Social Mention – Provides a good level of social media analysis for specific search terms and includes sentiment analysis. Using the advanced search facility, terms can be customized to a great extent although there is limited use of authority or relevance in results. Not as feature rich as Blogscope and reports are fairly basic with less ability to specify dates or drill into results. Also, alerts are on basic search terms only.
How Sociable – Not a bad way of quickly getting a handle on how sociable a company or brand is. It scores your business across a range of networks and blogs. Simply, it creates a search query in each channel and rates the response. Although not 100% accurate it is a useful tool to track progress.
Trackur – Does the usual things well (aggregates search across video, web/news, twitter). Provides results in one place where filtering can take place but deeper analysis is not possible. Sentiment tracking is manually configured i.e. you set positive, negative, neutral for each return (the system defaults to neutral for all).
Blogscope – An initiative from the University of Toronto. It provides popularity curves and key words for any search and has good links to articles and videos (with preview facility). You can drill down by date and conduct comparison searches. The presentation aspect of the tool is excellent. It captures data from the main blogs and one or more video sites (although I suspect only YouTube). It does not appear to pick up Twitter and there is limited ability to analyze content further or even monitor on an ongoing basis.
Businesses that receive a high number of mentions on a regular basis or those that have a portfolio of products and services to manage, will require the range of features and level of analysis only available from the more sophisticated “high end” tools. The debate currently taking place on the LinkedIn group: Future Social Media is testimony to the difficulty that then exists in determining which of the many tools on the market is the right tool for you.
It is often compelling to use the feature list of a product as the starting point for selecting a solution. Or indeed become fixated by what tools do or don’t do as well as their counterparts. This invariably leads to problems. I should also say that all of the leading Social Media tools are limited in the following:
· They do not analyze sentiment well; they are unable to determine automatically and to a high degree of accuracy positive or negative mentions and often err on the side of caution i.e. make the majority neutral
· They will not calculate Return on Investment for you
· They will not interpret the findings for you or take effective action for you
· They are not an answer to further manual processing and manipulation
My answer to the question of which tool to use or which tool is best, is the same answer for any business looking to monitor Social Media. The tool or tools you use should depend entirely on your prioritized needs or requirements e.g. if you are only ever going to receive a few mentions a month, why pay a high fee to monitor those conversations? If you are only ever going to monitor conversations in English why do you need a tool that translates tweets into eight different languages, as cool as that function appears?

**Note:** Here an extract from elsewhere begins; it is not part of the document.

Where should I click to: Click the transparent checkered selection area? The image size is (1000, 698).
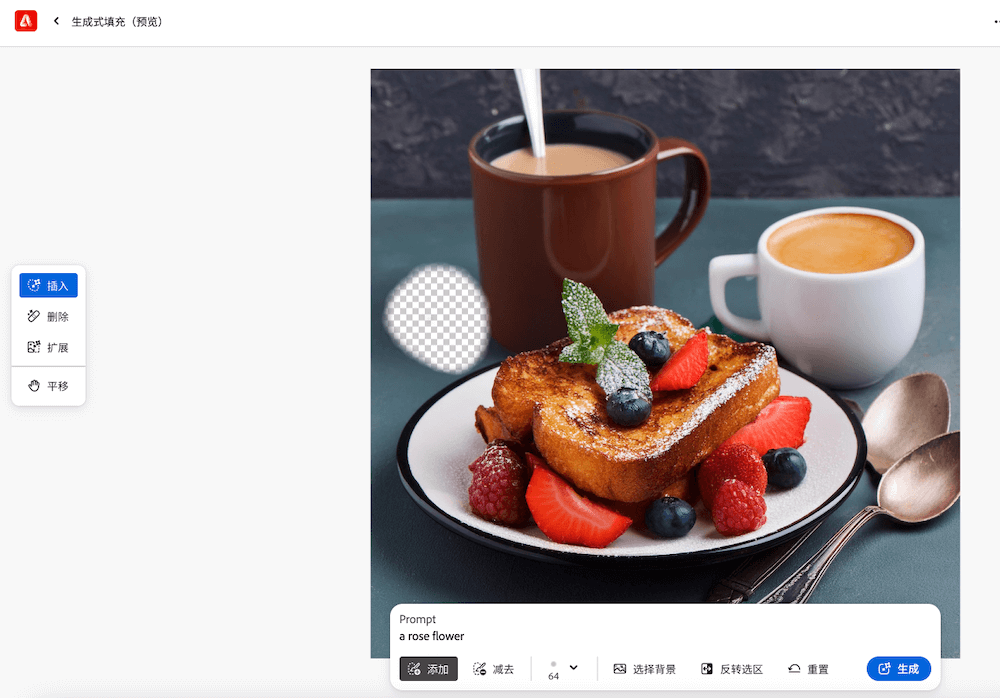(438, 318)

Put another way, you must consider your rationale for monitoring Social Media in the first place. This rationale should be closely aligned to your overall Social Media vision and objectives and tied in to your key initiatives (YouTube Channel, Facebook Page, Twitter account, Website or Blog etc.). In this sense, you will certainly be considering a Social Media Monitoring solution that augments the range of ‘channel’ specific analysis tools that already exist, for example, Google Analytics, Facebook Stats, YouTube analytics, and so on.

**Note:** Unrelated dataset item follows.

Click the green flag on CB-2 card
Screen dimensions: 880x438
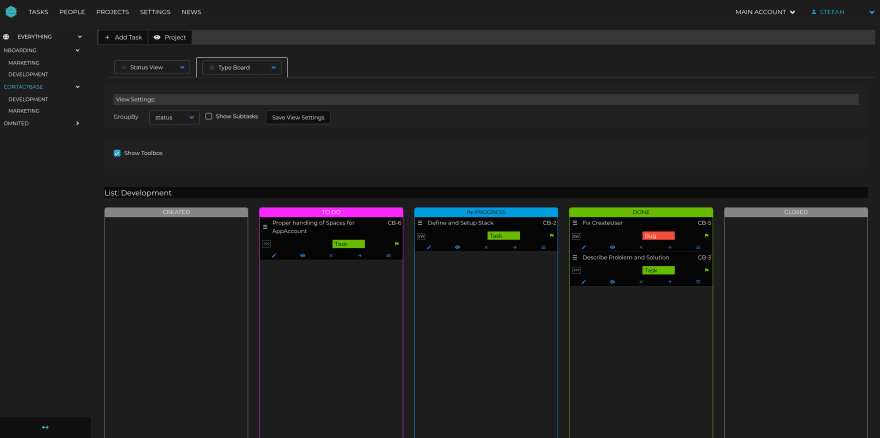[551, 236]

Social Media Monitoring tools can support your Social Media Strategy in a number of ways:
Knowing this will help you focus in on a more detailed set of requirements, features and functions that you can then use to compare and contrast solutions. You might also consider using a free or low cost solution as you formulate your Social Media strategy (determining where your customers are hanging out and which channels you should engage) but then commit to a more robust package to support your implementation and ongoing performance monitoring.

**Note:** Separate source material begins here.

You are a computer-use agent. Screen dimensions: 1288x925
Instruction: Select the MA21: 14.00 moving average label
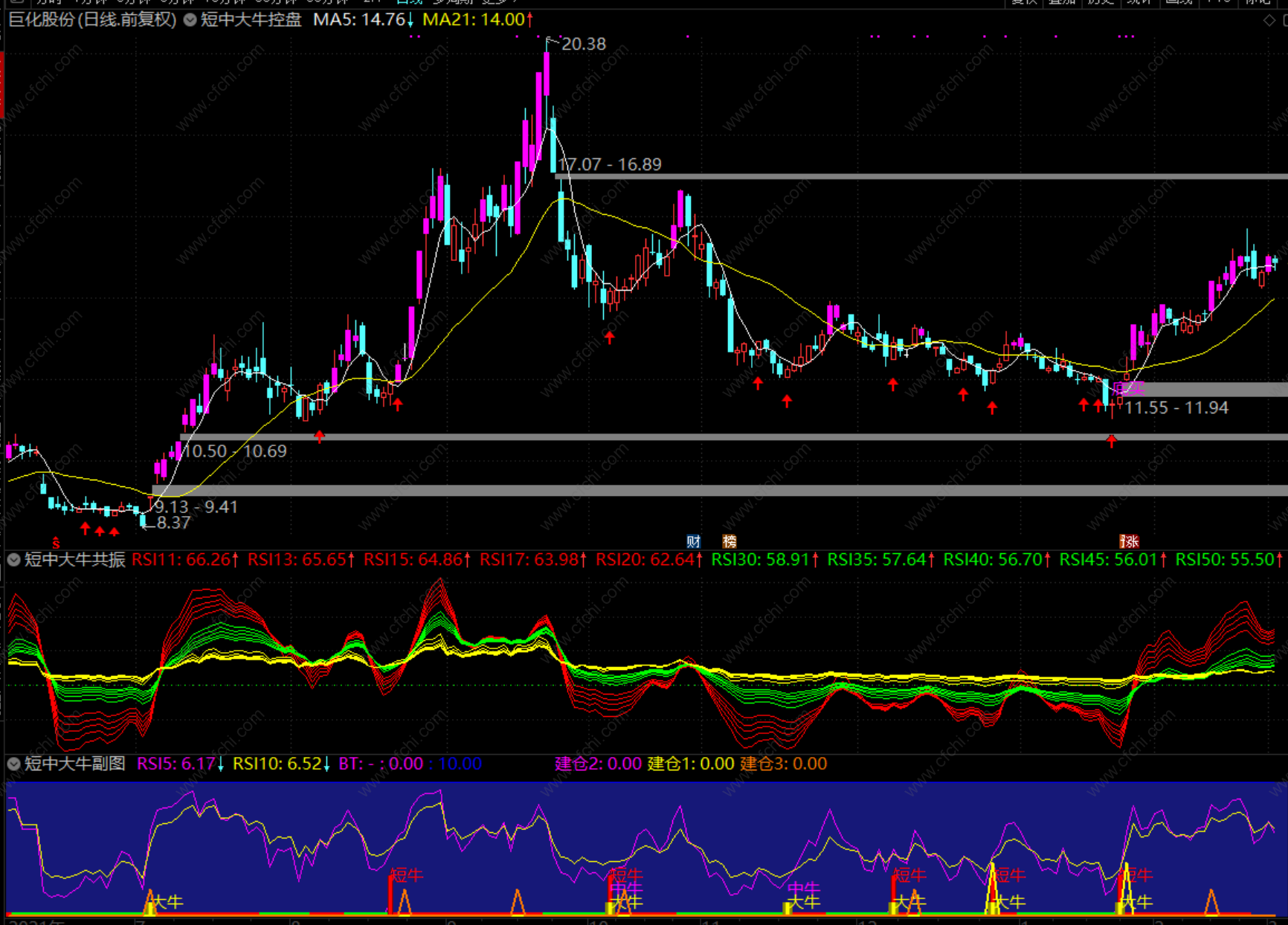pos(477,20)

In conclusion, we believe Social Media Monitoring tools herald an exciting new era for the Web. Just as Social Media is relevant for most businesses and industry sectors then so too are Social Media Monitoring tools. However, choices should be made around which tools are fit for purpose for your business. If you start your exploration of this area from the perspective of what you need and what you are trying to achieve, we believe you will find a solution just right or certainly good enough. If you start from the feature list on the vendor’s website, you may well give up or procure a tool that offers limited long-term value.
Social Media Monitoring, when used correctly, will support and enable many of the activities that are now critical to your future Social Media success and your future business success.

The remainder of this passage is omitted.